§ **PASSAGE TO READ**
# # # # # # #

Hingston, currently the athletic director at Windsor High School, said Bottinger was always “a kids person.”

“I was blessed to have worked with them,” Hingston said. “You talk about two mentors. They were a great team and were ahead of the curve with Project Challenge. It reached a lot of kids.”

Project Challenge was honored in 1977 by the New Hampshire Association for Health, Physical Education and Recreation for its work with Project Challenge.

Couture said Bottinger, as a coach at the high school and college level, valued competitive sports but also knew not every student had the talent or drive to compete at that level. Fitness was not always about competing but staying active, was her philosophy.

Former Stevens High School varsity basketball coach Jim Gleason had a unique perspective into that philosophy.

Gleason was a physical education teacher at the Claremont Middle School when Bottinger was the department chair of physical education at Stevens.

“She had a wonderful personality and had her priorities correct,” Gleason said. “She was a strong leader and very passionate about her job.

“I am the proud father of a handicapped child. I told Karol, we need to come up with an adaptive physical education program. I said my son is not going into regular classes.”

Gleason said Bottinger fully supported his wishes.

“She advocated what I insisted on and I’ve always been thankful to her for that,” he said. “She was fun to work with because she and I were on the same page. Karol was a great lady who served her profession well.”

A graduate of Towle High School in Newport, Bottinger earned an undergraduate degree at University of New Hampshire and a master’s at Keene State College. She taught in Lebanon for two years and in the Claremont school district from 1969 until her retirement in 1998.

While the outdoors was a great love of hers, Bottinger was equally devoted to seeing students succeed in the classroom.

# # # # # # #

Screenshot grounding data
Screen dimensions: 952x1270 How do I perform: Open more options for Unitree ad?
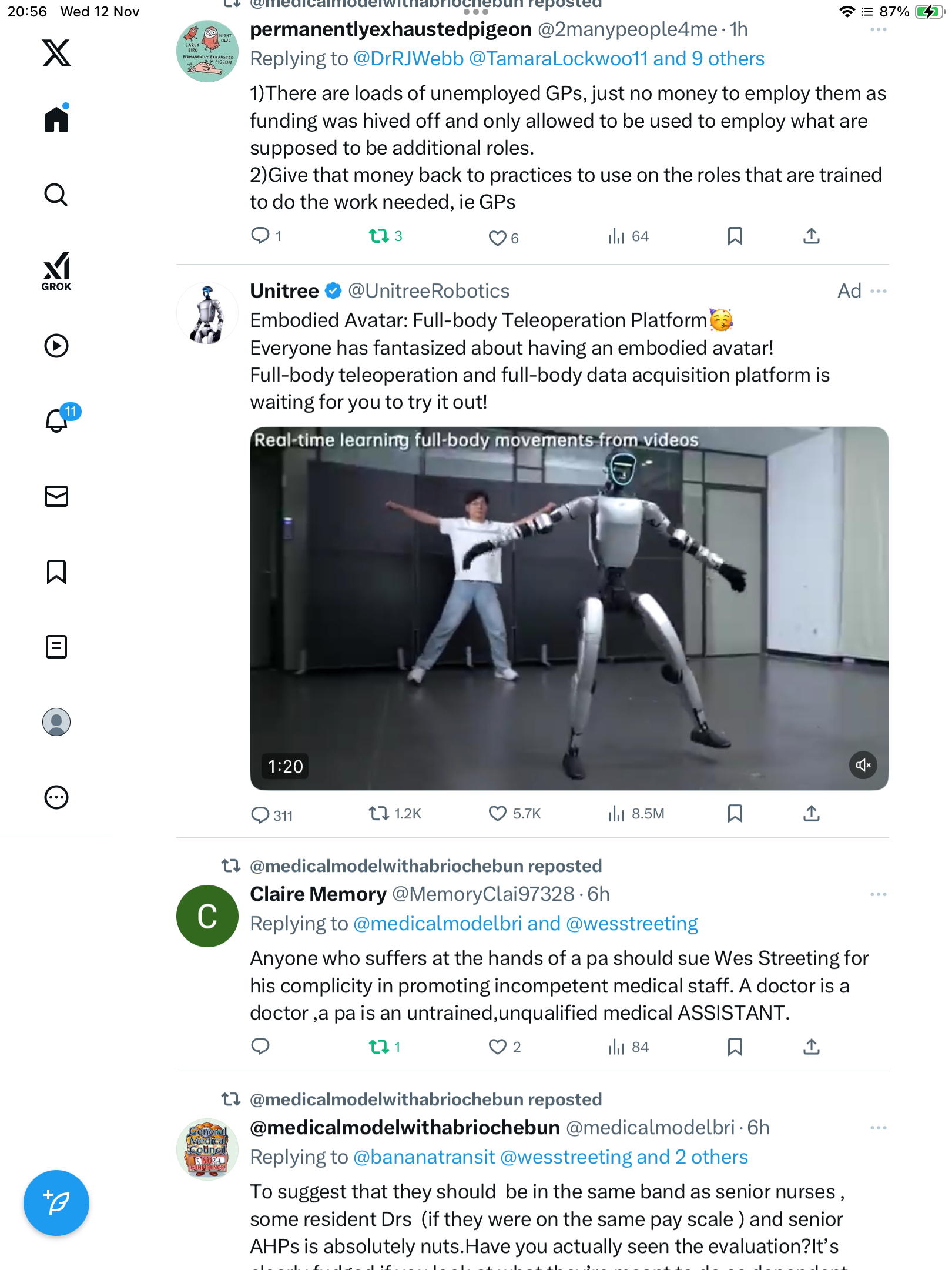click(879, 291)
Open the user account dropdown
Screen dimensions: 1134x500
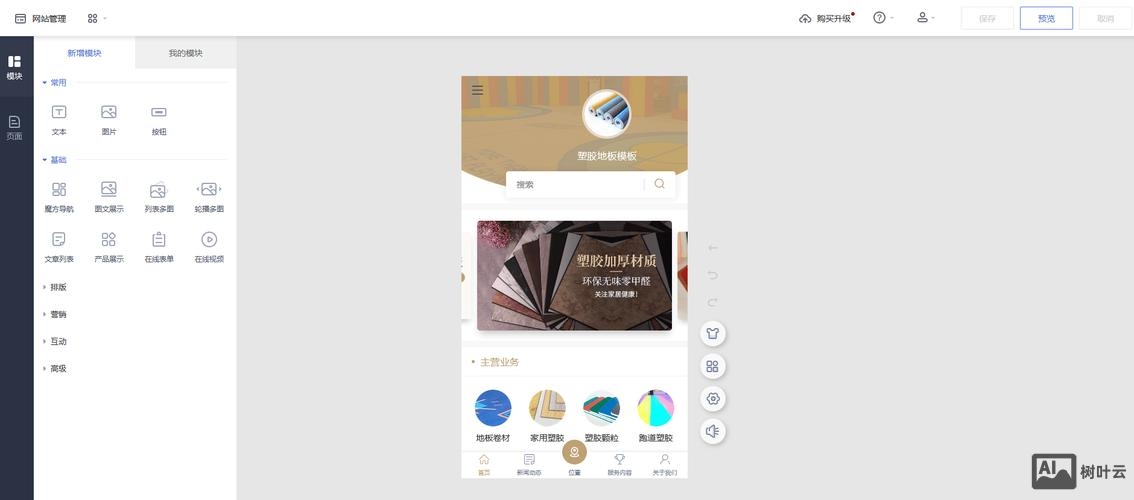pyautogui.click(x=926, y=17)
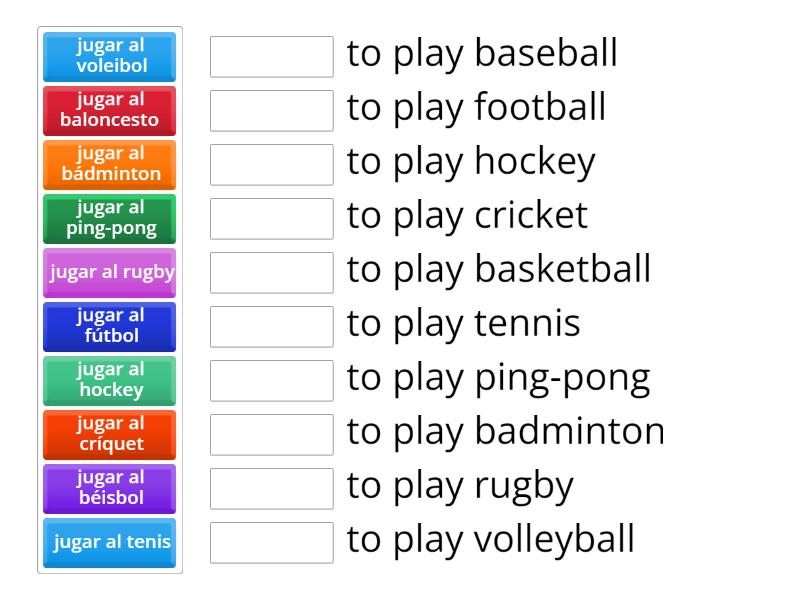Click the 'to play ping-pong' text label

497,378
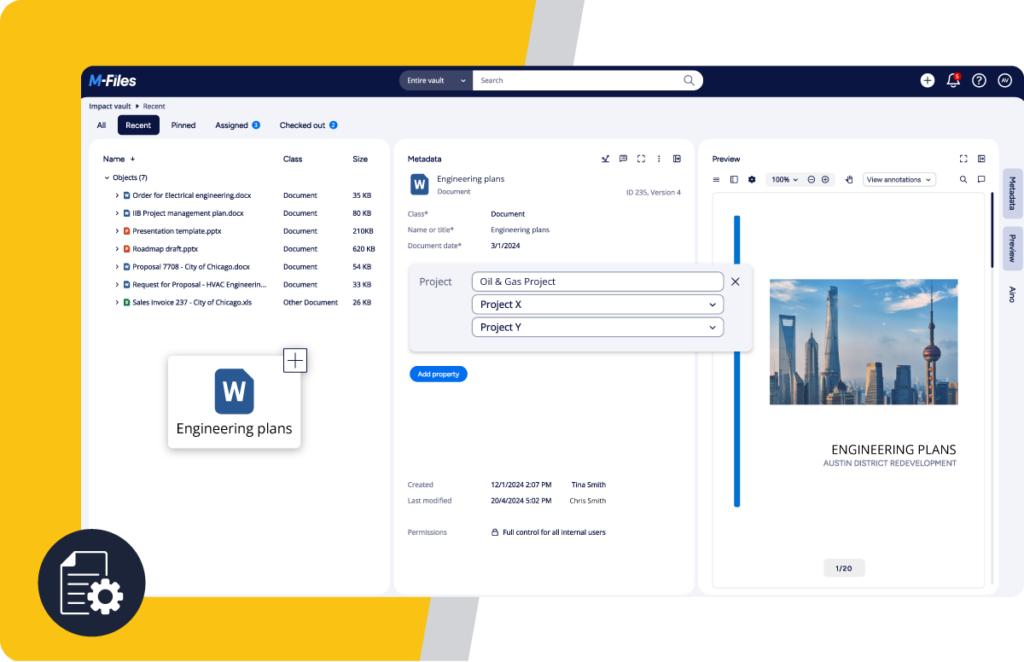The image size is (1024, 662).
Task: Click the notifications bell icon
Action: 953,81
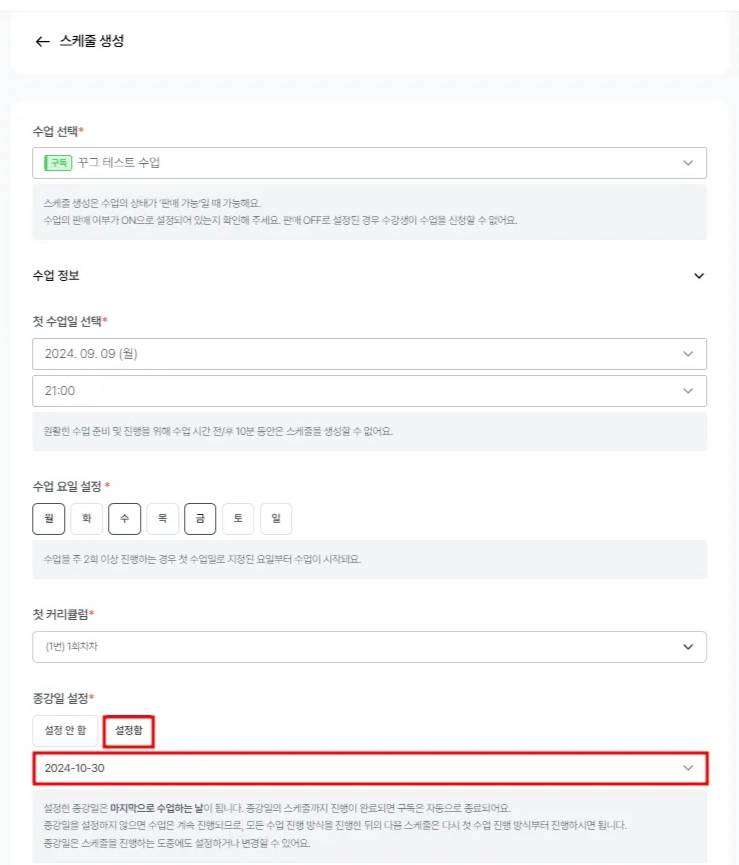Toggle 화 (Tuesday) day button
Image resolution: width=739 pixels, height=865 pixels.
tap(86, 519)
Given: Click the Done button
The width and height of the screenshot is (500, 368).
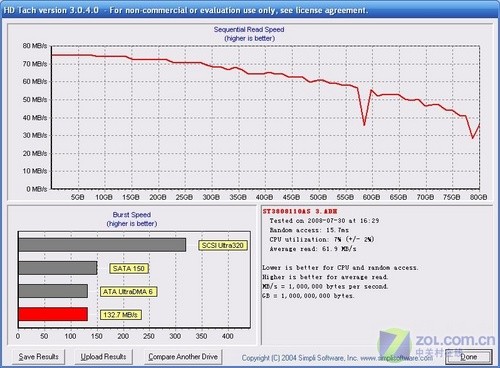Looking at the screenshot, I should click(469, 357).
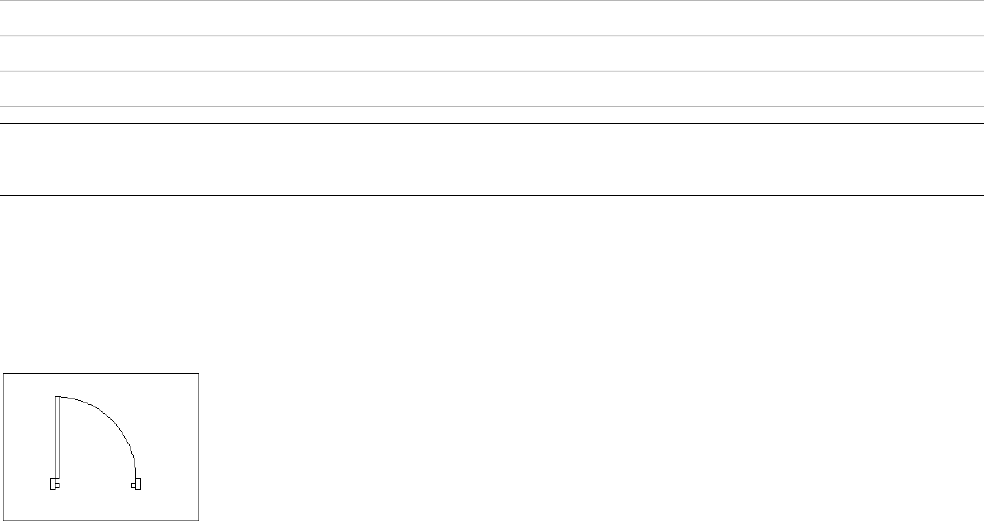Click top end of the door leaf

click(58, 397)
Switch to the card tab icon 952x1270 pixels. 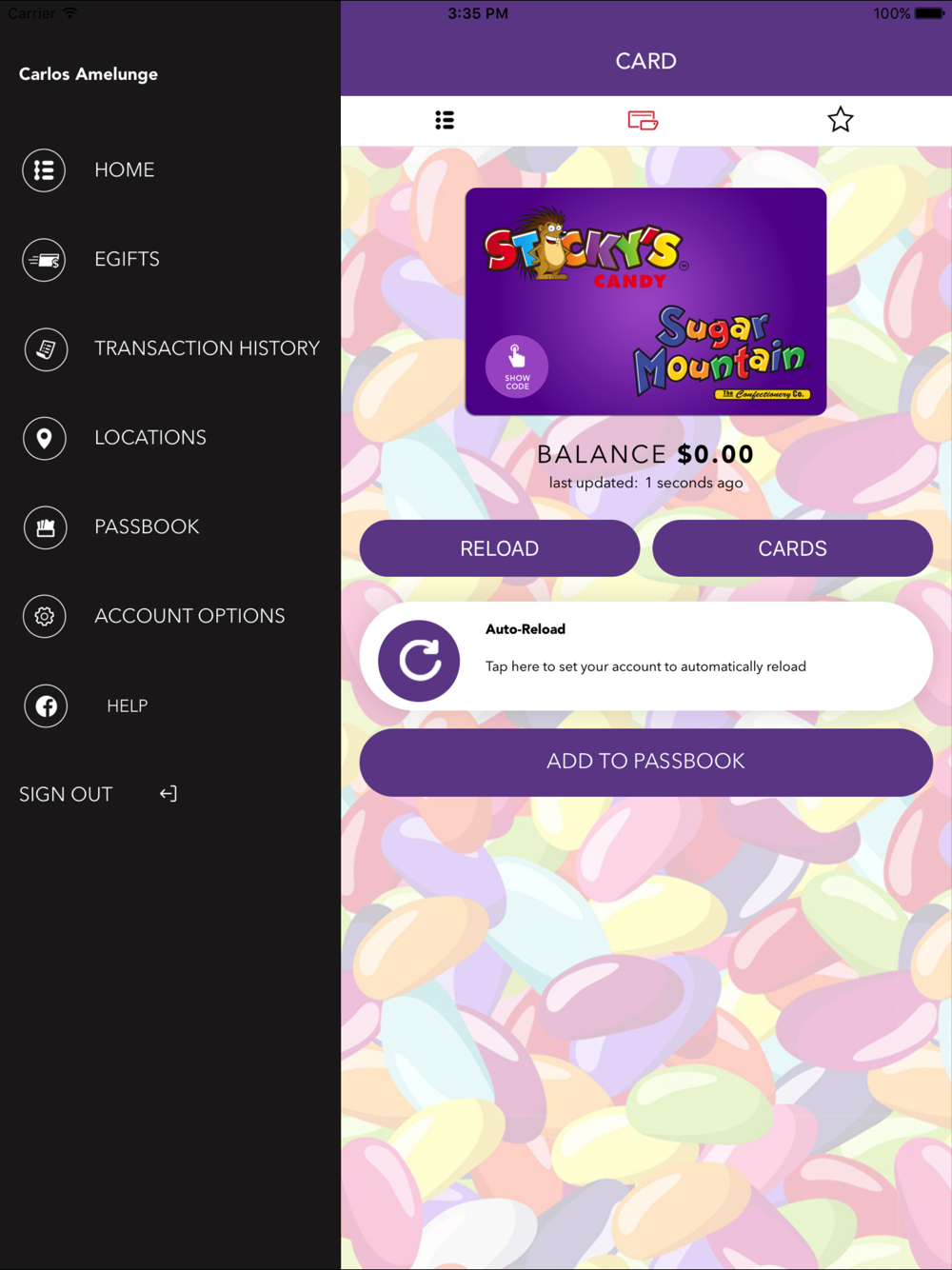(643, 120)
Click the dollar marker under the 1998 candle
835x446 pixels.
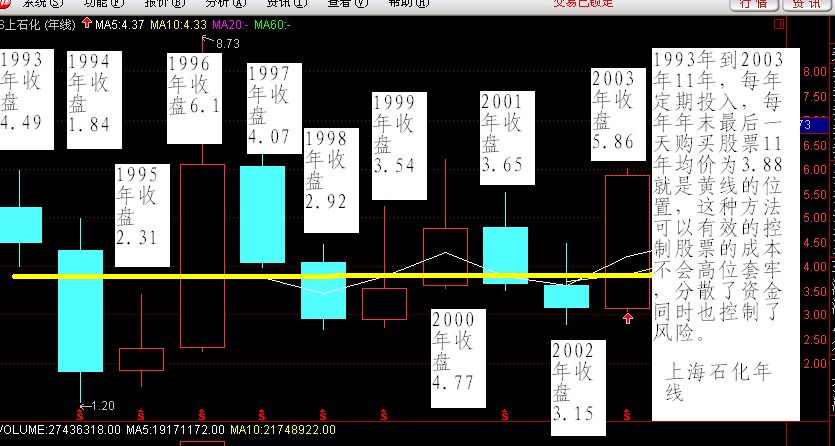pyautogui.click(x=324, y=413)
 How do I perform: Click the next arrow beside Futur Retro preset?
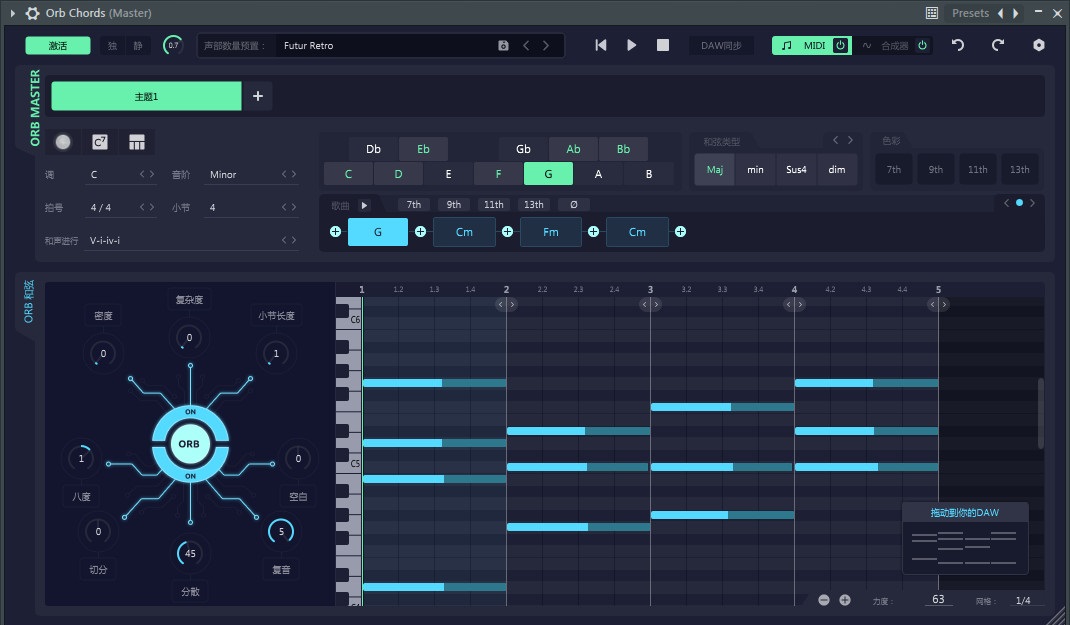(547, 45)
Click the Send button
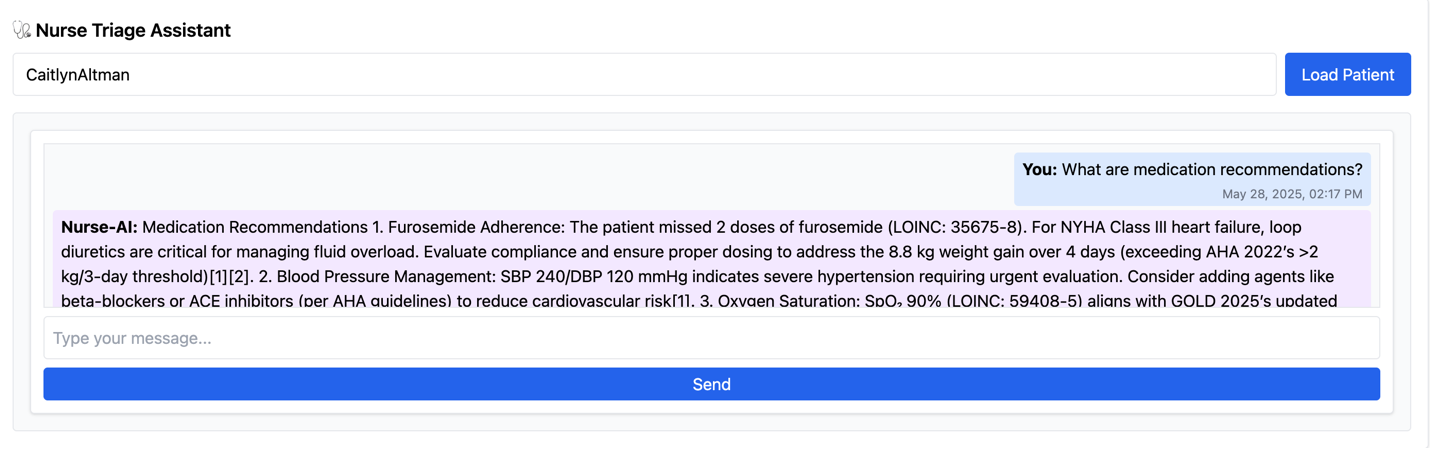This screenshot has width=1430, height=452. [711, 384]
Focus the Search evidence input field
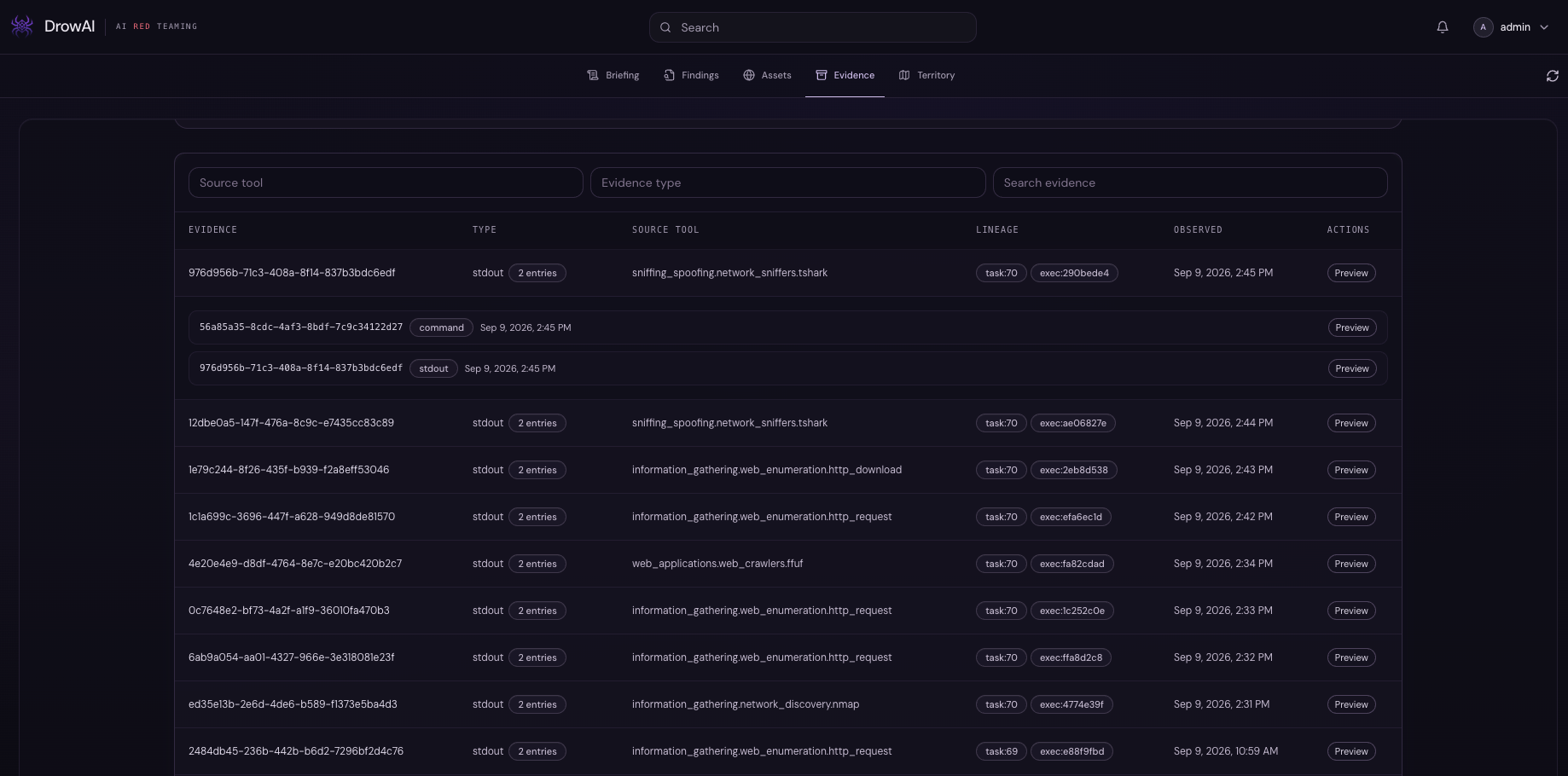Viewport: 1568px width, 776px height. 1190,182
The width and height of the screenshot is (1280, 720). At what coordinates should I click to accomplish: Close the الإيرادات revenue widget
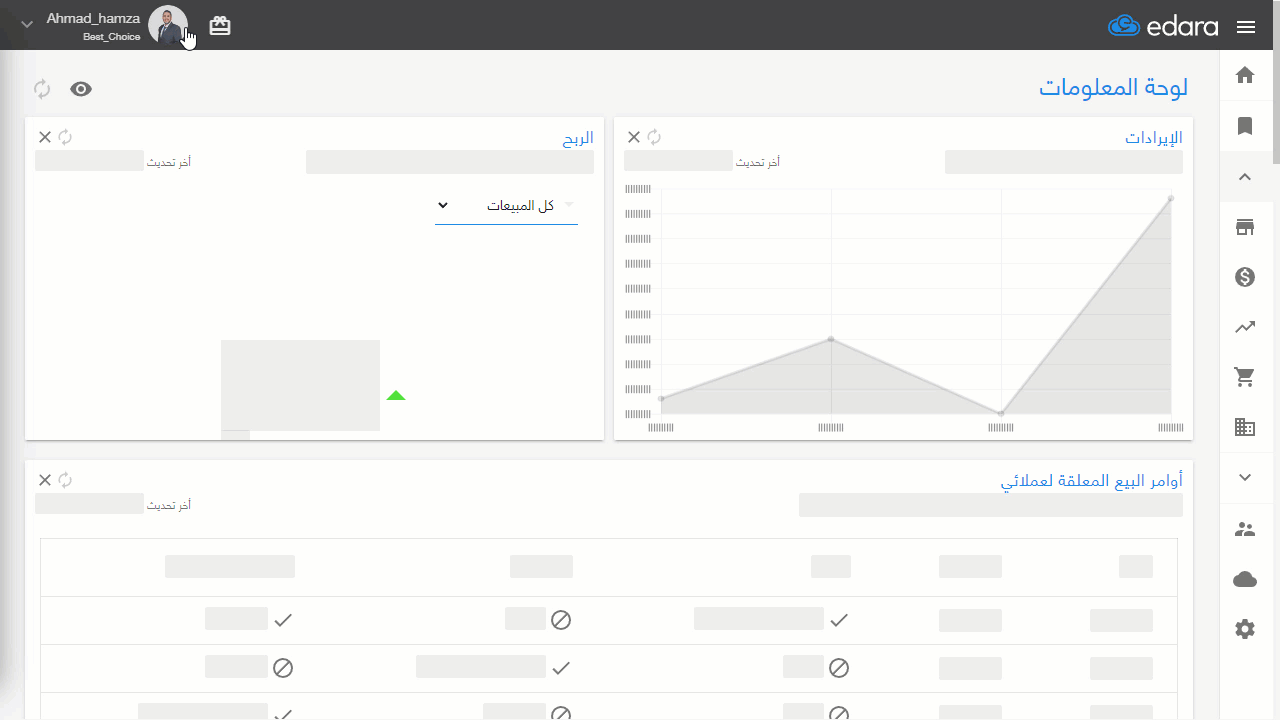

# # # # # # #

§ **TO DO**
Using the article about Karol Bottinger, answer these questions:
(a) In what year was Project Challenge honored by the New Hampshire Association for Health, Physical Education and Recreation?
(b) At which school was Jim Gleason a physical education teacher when Bottinger chaired the physical education department at Stevens?
(c) Where did Bottinger earn her master's degree?
This listing is separate material with no connection to the article about Karol Bottinger.

§ **TASK SOLUTION**
(a) 1977
(b) Claremont Middle School
(c) Keene State College